[Stored data entries]
--- Begin ---

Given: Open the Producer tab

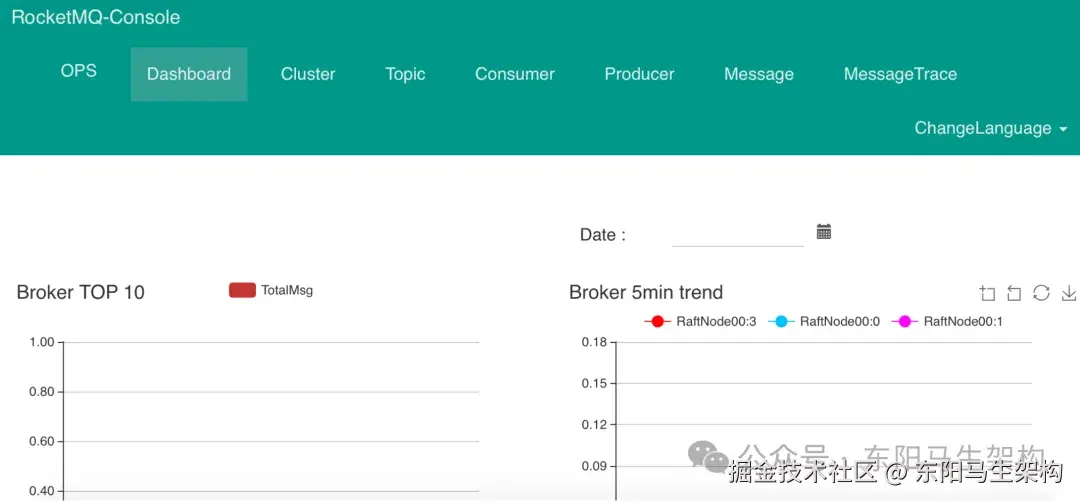Looking at the screenshot, I should click(x=639, y=74).

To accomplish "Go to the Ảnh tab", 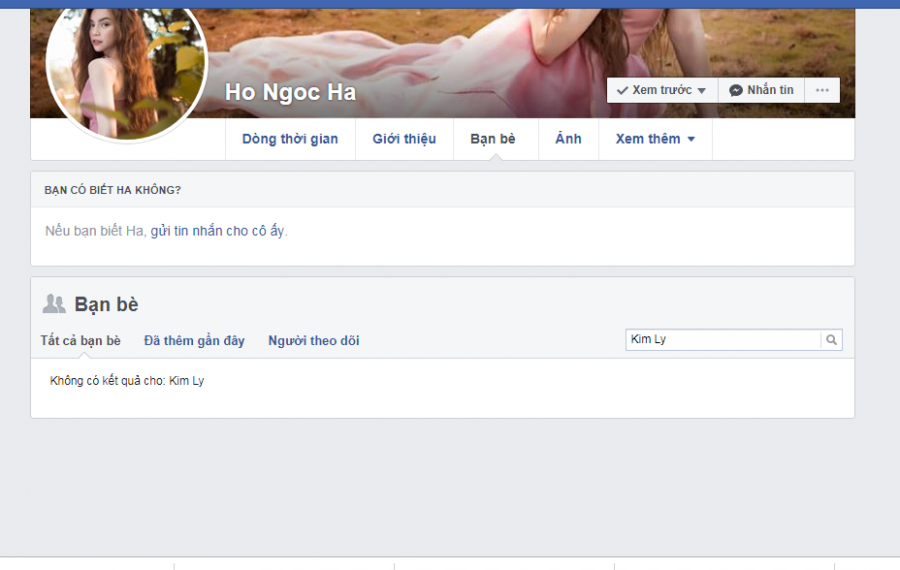I will [x=568, y=139].
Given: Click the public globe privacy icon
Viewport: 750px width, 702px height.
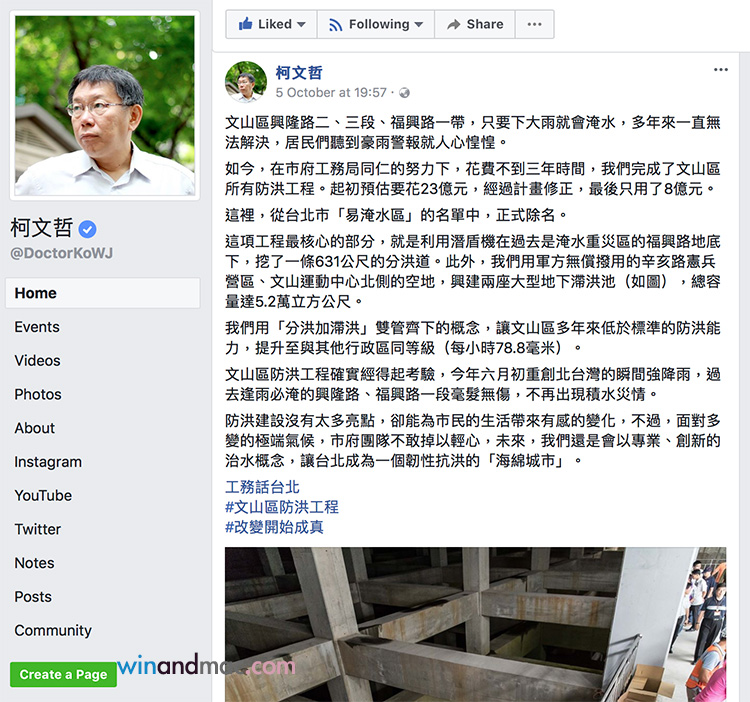Looking at the screenshot, I should [x=404, y=93].
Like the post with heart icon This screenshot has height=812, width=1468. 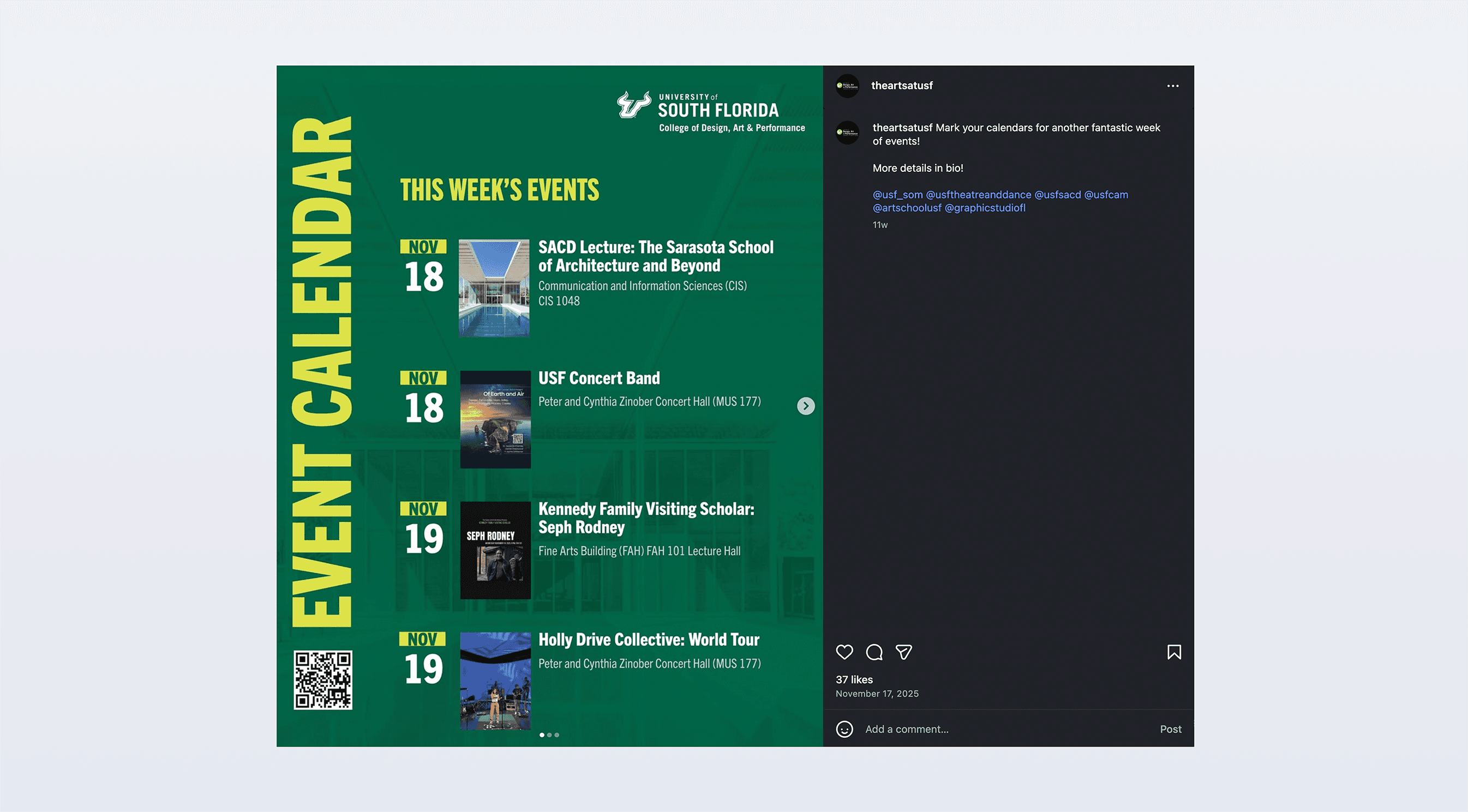[x=844, y=652]
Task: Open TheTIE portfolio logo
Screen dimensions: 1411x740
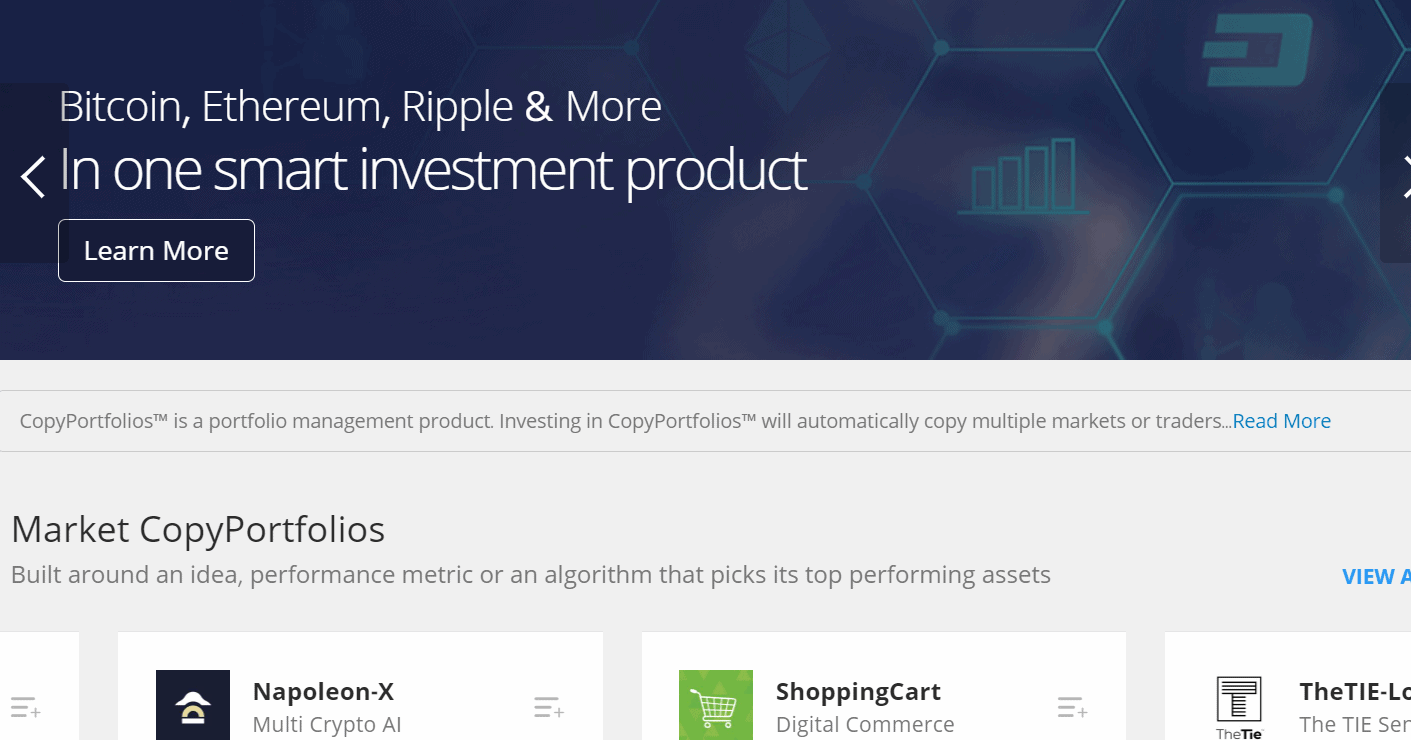Action: coord(1239,707)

--- End ---

**Job**
Convert the entries from the line containing "Task: Open TheTIE portfolio logo" through the last line into a JSON list of strings, one per line and including that first line. Omit blank lines and leave the pictures out.

**Full response**
[
  "Task: Open TheTIE portfolio logo",
  "Screen dimensions: 1411x740",
  "Action: coord(1239,707)"
]